### [CHALLENGE]
Put every line of the entries below into a JSON list of strings, one string per line, and skip any blank lines.

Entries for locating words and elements
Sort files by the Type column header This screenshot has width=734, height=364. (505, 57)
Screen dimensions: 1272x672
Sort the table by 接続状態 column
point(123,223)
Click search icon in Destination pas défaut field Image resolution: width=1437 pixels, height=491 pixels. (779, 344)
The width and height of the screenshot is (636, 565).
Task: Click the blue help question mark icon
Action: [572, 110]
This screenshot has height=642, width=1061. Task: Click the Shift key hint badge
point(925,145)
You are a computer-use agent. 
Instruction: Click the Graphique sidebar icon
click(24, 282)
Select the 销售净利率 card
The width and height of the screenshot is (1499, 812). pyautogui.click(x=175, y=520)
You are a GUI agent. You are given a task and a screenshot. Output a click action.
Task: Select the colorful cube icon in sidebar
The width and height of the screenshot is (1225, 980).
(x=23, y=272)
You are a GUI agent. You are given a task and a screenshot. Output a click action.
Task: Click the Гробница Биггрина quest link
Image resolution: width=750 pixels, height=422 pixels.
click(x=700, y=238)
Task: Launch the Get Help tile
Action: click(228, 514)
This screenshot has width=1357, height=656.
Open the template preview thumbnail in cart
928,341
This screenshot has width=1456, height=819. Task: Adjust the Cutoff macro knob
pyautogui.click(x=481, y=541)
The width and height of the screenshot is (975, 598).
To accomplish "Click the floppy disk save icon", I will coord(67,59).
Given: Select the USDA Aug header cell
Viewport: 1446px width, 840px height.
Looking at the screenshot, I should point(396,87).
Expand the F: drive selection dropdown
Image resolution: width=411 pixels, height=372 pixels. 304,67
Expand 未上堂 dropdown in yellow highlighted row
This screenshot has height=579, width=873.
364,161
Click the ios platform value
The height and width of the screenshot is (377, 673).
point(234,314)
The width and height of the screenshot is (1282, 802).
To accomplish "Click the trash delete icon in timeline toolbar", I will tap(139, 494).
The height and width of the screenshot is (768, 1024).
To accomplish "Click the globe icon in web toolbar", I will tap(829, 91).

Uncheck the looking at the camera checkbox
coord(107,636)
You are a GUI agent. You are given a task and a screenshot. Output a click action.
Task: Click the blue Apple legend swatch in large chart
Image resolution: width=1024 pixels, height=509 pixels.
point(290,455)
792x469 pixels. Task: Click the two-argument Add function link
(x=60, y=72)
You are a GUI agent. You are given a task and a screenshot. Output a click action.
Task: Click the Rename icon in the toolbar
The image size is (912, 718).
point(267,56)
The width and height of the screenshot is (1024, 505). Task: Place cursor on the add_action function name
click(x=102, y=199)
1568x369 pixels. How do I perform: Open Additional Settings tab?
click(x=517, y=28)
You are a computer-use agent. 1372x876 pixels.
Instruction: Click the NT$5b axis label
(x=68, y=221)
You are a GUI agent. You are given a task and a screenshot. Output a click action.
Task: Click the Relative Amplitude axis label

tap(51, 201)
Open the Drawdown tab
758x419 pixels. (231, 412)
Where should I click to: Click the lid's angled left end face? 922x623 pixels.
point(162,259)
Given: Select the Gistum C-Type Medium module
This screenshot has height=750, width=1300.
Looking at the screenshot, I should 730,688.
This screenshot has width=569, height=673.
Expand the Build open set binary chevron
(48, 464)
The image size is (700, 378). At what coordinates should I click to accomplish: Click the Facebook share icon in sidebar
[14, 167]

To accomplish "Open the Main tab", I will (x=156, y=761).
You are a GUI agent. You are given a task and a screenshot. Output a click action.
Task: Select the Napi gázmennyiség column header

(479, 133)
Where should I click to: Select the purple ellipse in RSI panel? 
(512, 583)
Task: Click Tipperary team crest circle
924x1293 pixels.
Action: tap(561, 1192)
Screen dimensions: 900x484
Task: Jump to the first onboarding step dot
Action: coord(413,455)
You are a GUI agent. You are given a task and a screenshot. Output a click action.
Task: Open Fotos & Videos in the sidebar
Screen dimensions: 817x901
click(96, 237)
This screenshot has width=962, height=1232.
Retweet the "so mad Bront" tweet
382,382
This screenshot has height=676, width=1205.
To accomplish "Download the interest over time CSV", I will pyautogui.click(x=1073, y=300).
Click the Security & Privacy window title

### [EXERCISE RESULT]
[
  "Sort files by the Type column header This screenshot has width=734, height=364. (505, 57)",
  "Screen dimensions: 1272x672",
  "Sort the table by 接続状態 column",
  "point(123,223)",
  "Click search icon in Destination pas défaut field Image resolution: width=1437 pixels, height=491 pixels. (779, 344)",
  "The width and height of the screenshot is (636, 565).",
  "Task: Click the blue help question mark icon",
  "Action: [572, 110]",
  "This screenshot has height=642, width=1061. Task: Click the Shift key hint badge",
  "point(925,145)",
  "You are a computer-use agent. ",
  "Instruction: Click the Graphique sidebar icon",
  "click(24, 282)",
  "Select the 销售净利率 card",
  "The width and height of the screenshot is (1499, 812). pyautogui.click(x=175, y=520)",
  "You are a GUI agent. You are given a task and a screenshot. Output a click action.",
  "Task: Select the colorful cube icon in sidebar",
  "The width and height of the screenshot is (1225, 980).",
  "(x=23, y=272)",
  "You are a GUI agent. You are given a task and a screenshot. Output a click action.",
  "Task: Click the Гробница Биггрина quest link",
  "Image resolution: width=750 pixels, height=422 pixels.",
  "click(x=700, y=238)",
  "Task: Launch the Get Help tile",
  "Action: click(228, 514)",
  "This screenshot has width=1357, height=656.",
  "Open the template preview thumbnail in cart",
  "928,341",
  "This screenshot has width=1456, height=819. Task: Adjust the Cutoff macro knob",
  "pyautogui.click(x=481, y=541)",
  "The width and height of the screenshot is (975, 598).",
  "To accomplish \"Click the floppy disk save icon\", I will coord(67,59).",
  "Given: Select the USDA Aug header cell",
  "Viewport: 1446px width, 840px height.",
  "Looking at the screenshot, I should point(396,87).",
  "Expand the F: drive selection dropdown",
  "Image resolution: width=411 pixels, height=372 pixels. 304,67",
  "Expand 未上堂 dropdown in yellow highlighted row",
  "This screenshot has height=579, width=873.",
  "364,161",
  "Click the ios platform value",
  "The height and width of the screenshot is (377, 673).",
  "point(234,314)",
  "The width and height of the screenshot is (1282, 802).",
  "To accomplish \"Click the trash delete icon in timeline toolbar\", I will tap(139, 494).",
  "The height and width of the screenshot is (768, 1024).",
  "To accomplish \"Click the globe icon in web toolbar\", I will tap(829, 91).",
  "Uncheck the looking at the camera checkbox",
  "coord(107,636)",
  "You are a GUI agent. You are given a task and a screenshot. Output a click action.",
  "Task: Click the blue Apple legend swatch in large chart",
  "Image resolution: width=1024 pixels, height=509 pixels.",
  "point(290,455)",
  "792x469 pixels. Task: Click the two-argument Add function link",
  "(x=60, y=72)",
  "You are a GUI agent. You are given a task and a screenshot. Output a click action.",
  "Task: Click the Rename icon in the toolbar",
  "The image size is (912, 718).",
  "point(267,56)",
  "The width and height of the screenshot is (1024, 505). Task: Place cursor on the add_action function name",
  "click(x=102, y=199)",
  "1568x369 pixels. How do I perform: Open Additional Settings tab?",
  "click(x=517, y=28)",
  "You are a computer-use agent. 1372x876 pixels.",
  "Instruction: Click the NT$5b axis label",
  "(x=68, y=221)",
  "You are a GUI agent. You are given a task and a screenshot. Output a click action.",
  "Task: Click the Relative Amplitude axis label",
  "tap(51, 201)",
  "Open the Drawdown tab",
  "758x419 pixels. (231, 412)",
  "Where should I click to: Click the lid's angled left end face? 922x623 pixels.",
  "point(162,259)",
  "Given: Select the Gistum C-Type Medium module",
  "This screenshot has height=750, width=1300.",
  "Looking at the screenshot, I should 730,688.",
  "This screenshot has width=569, height=673.",
  "Expand the Build open set binary chevron",
  "(48, 464)",
  "The image size is (700, 378). At what coordinates should I click to accomplish: Click the Facebook share icon in sidebar",
  "[14, 167]",
  "To accomplish \"Open the Main tab\", I will (x=156, y=761).",
  "You are a GUI agent. You are given a task and a screenshot. Output a click action.",
  "Task: Select the Napi gázmennyiség column header",
  "(479, 133)",
  "Where should I click to: Select the purple ellipse in RSI panel? ",
  "(512, 583)",
  "Task: Click Tipperary team crest circle",
  "924x1293 pixels.",
  "Action: tap(561, 1192)",
  "Screen dimensions: 900x484",
  "Task: Jump to the first onboarding step dot",
  "Action: coord(413,455)",
  "You are a GUI agent. You are given a task and a screenshot. Output a click action.",
  "Task: Open Fotos & Videos in the sidebar",
  "Screen dimensions: 817x901",
  "click(96, 237)",
  "This screenshot has width=962, height=1232.",
  "Retweet the \"so mad Bront\" tweet",
  "382,382",
  "This screenshot has height=676, width=1205.",
  "To accomplish \"Download the interest over time CSV\", I will pyautogui.click(x=1073, y=300).",
  "Click the Security & Privacy window title"
]